IBLIS PARIS
Cerpen:
Triyanto Triwikromo
Ya,
jika pada malam yang liar dan panas, kekasihmu tiba-tiba menusukkan moncong
pistol ke lambungmu, sebaiknya dengarlah kisah brengsekku ini
Segalanya
begitu cepat berubah setelah Khun Sa meninggal. Aku, boneka kencana Raja Opium
Segitiga Emas yang disembunyikan dan kelak kau kenal sebagai Zita, memang tidak
mungkin mengikuti upacara kremasi bersama-sama gerilyawan Shan. Aku tak mungkin
mencium harum abu kekasih atau sekadar membayangkan mati perkasa dalam amuk api
percintaan. Aku juga tak mungkin berjalan tertatih-tatih di belakang keranda
dan mencoba menembakkan pistol di jidat sebelum kekasih lain mempertontonkan
kesetiaan hanya dengan menangis sesenggukan. Sejak 1996 yang menyakitkan,
Pangeran Kematian memang menyuruhku menghilang ke Prancis. Ia yakin benar Mong
Thay Army, serdadu kepercayaannya, tak mungkin bisa melindungiku dari kekejaman
para petinggi junta, sehingga memintaku menyingkir ke negeri yang tak
terjangkau oleh bedil dan penjara Burma .
”Bukankah
kau ingin sekali bertemu dengan Maria di Lourdes? Bukankah kau ingin
mendapatkan tuah Bernadette Soubirous?”
Tak
memilih tanah indah bagi para peziarah itu, sambil memanggul kekecewaan yang
teramat sangat, aku terbang ke Lyon . Di kota penuh katedral itu,
ia membelikan aku rumah kuno dan segera kusulap bangunan mirip kastil seram
milik Pangeran Kelelawar itu menjadi hotel sederhana.

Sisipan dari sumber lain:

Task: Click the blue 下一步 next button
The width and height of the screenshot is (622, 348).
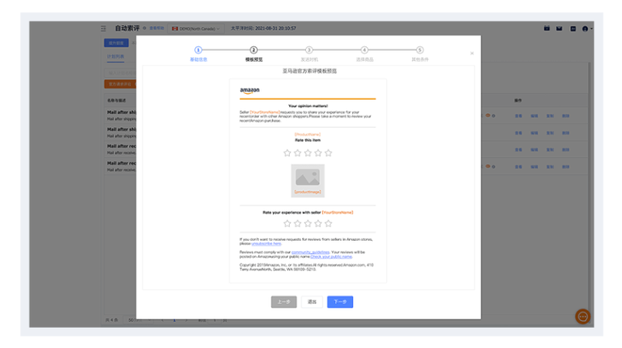Action: pos(340,302)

Jika suatu saat tersesat
di Jalan Saint Michel, percayalah, kau akan menemukan aku dan Anjeli, adik perempuanku,
mengelola hotel untuk para turis miskin itu.
”Di
negeri Napoleon, kau tak perlu berbisnis heroin lagi, Zita. Percayalah, sampai
aku mati, hotel itu akan tetap berdiri.”
Tanpa
ia berkata semacam itu, aku memang berniat membebaskan diri dari apa pun yang
mengingatkan aku pada segala yang kulakukan bersama 25.000 serdadu di hutan
perbatasan Thailand, Laos, dan Burma. Aku tak ingin lagi dikejar-kejar oleh
para cecunguk sialan yang mau dibayar murah untuk memenggal kepalaku. Jika
harus membela bangsa Shan, aku tak ingin lagi mengirimkan serbuk iblis ke
berbagai penjuru dunia. Ya, ya, aku toh bisa menggunakan cara lain untuk
menghabisi para serdadu bengis itu Kerling mata, jari lentik, dan gairah yang
meletup-letup saat aku menari, kurasa cukup menjadi senjata.
Hanya,
aku heran mengapa ia tak mengembalikan aku ke Dhaka .
Ke kota kali
pertama ia memungutku saat aku bermain-main dengan Anjeli di Sungai Buriganga
setelah banjir muson reda. Aku masih ingat pada 1971—saat kotaku menjadi ibu kota Banglades—Khun Sa
meminta ayahku, Ghuslan, agar mengurus bisnis heroin di perbatasan
Thailand-Burma. Karena tak ingin berpisah dari keluarga, ayah mengajak ibu dan
kedua anak perempuan bergabung.
”Masa
depan kita bukan di negeri ini,” kata ayah kepada ibuku, Katra.
Aku
yang waktu itu masih berusia tujuh tahun sama sekali tak mengerti maksud ayah.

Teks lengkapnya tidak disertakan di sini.